Vitamin B shortage kills wildlife
■ Experts see widespread shortage of thiamine in environment
Stockholm, Jan. 19: Researchers are puzzled by widespread shortage of vitamin B they believe is killing wildlife.
Thiamine (vitamin B1) is required for critical metabolic processes, such as energy production and functioning of the nervous system. This micronutrient is produced mainly by plants. People and animals must acquire it through their food.
Lennart Balk, an environmental biochemist at Stockholm University, saw that many birds couldn’t fly when he visited Swedish coastal colonies during a five-year period from 2004. Others were paralysed. Birds weren’t eating and had difficulty breathing. Thousands of birds were suffering and dying from this paralytic
disease, said Balk.
Scenes such as the one in Sweden, were seen again and again in recent years in a variety of species in Europe and North America. This had Balk and other researchers worried that something in the environment is causing
widespread thiamine shortages, which could explain these specific episodes.

---------------

## [WORK REQUEST A]
In the article on vitamin B shortage, what is the main source of thiamine?
## [WORK REQUEST B]
Duplicate the portion of the article on vitamin B shortage starting at "Lennart Balk, an" and ending at "disease, said Balk.".

---------------

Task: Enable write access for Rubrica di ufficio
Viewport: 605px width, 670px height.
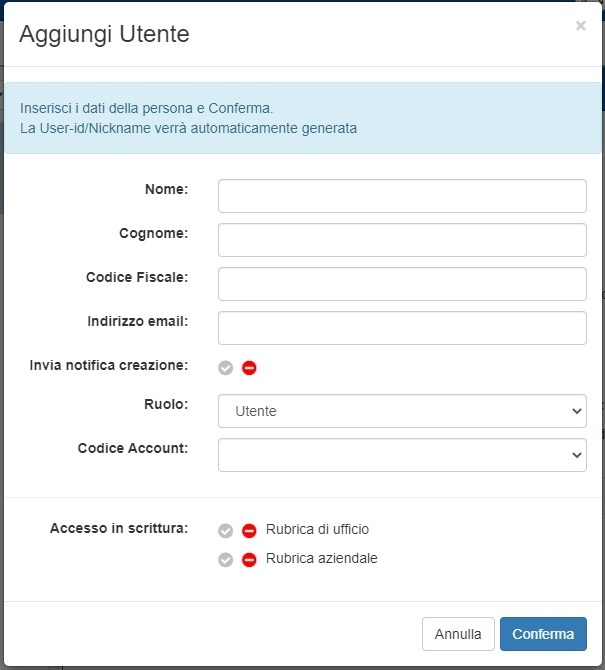Action: pyautogui.click(x=226, y=531)
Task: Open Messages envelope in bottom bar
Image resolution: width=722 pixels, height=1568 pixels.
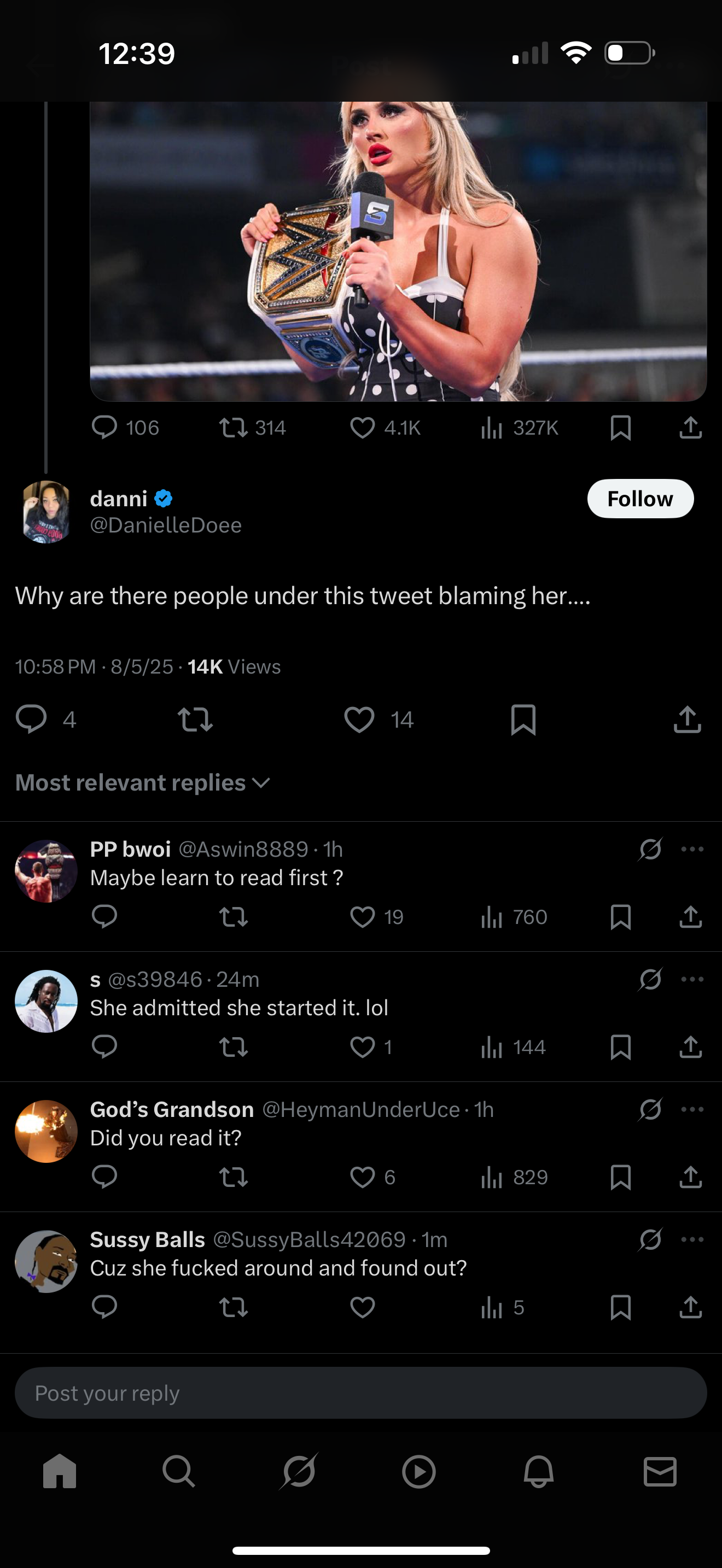Action: [660, 1472]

---------------

## [OUTPUT A]
Thiamine is produced mainly by plants.

## [OUTPUT B]
Lennart Balk, an environmental biochemist at Stockholm University, saw that many birds couldn’t fly when he visited Swedish coastal colonies during a five-year period from 2004. Others were paralysed. Birds weren’t eating and had difficulty breathing. Thousands of birds were suffering and dying from this paralytic
disease, said Balk.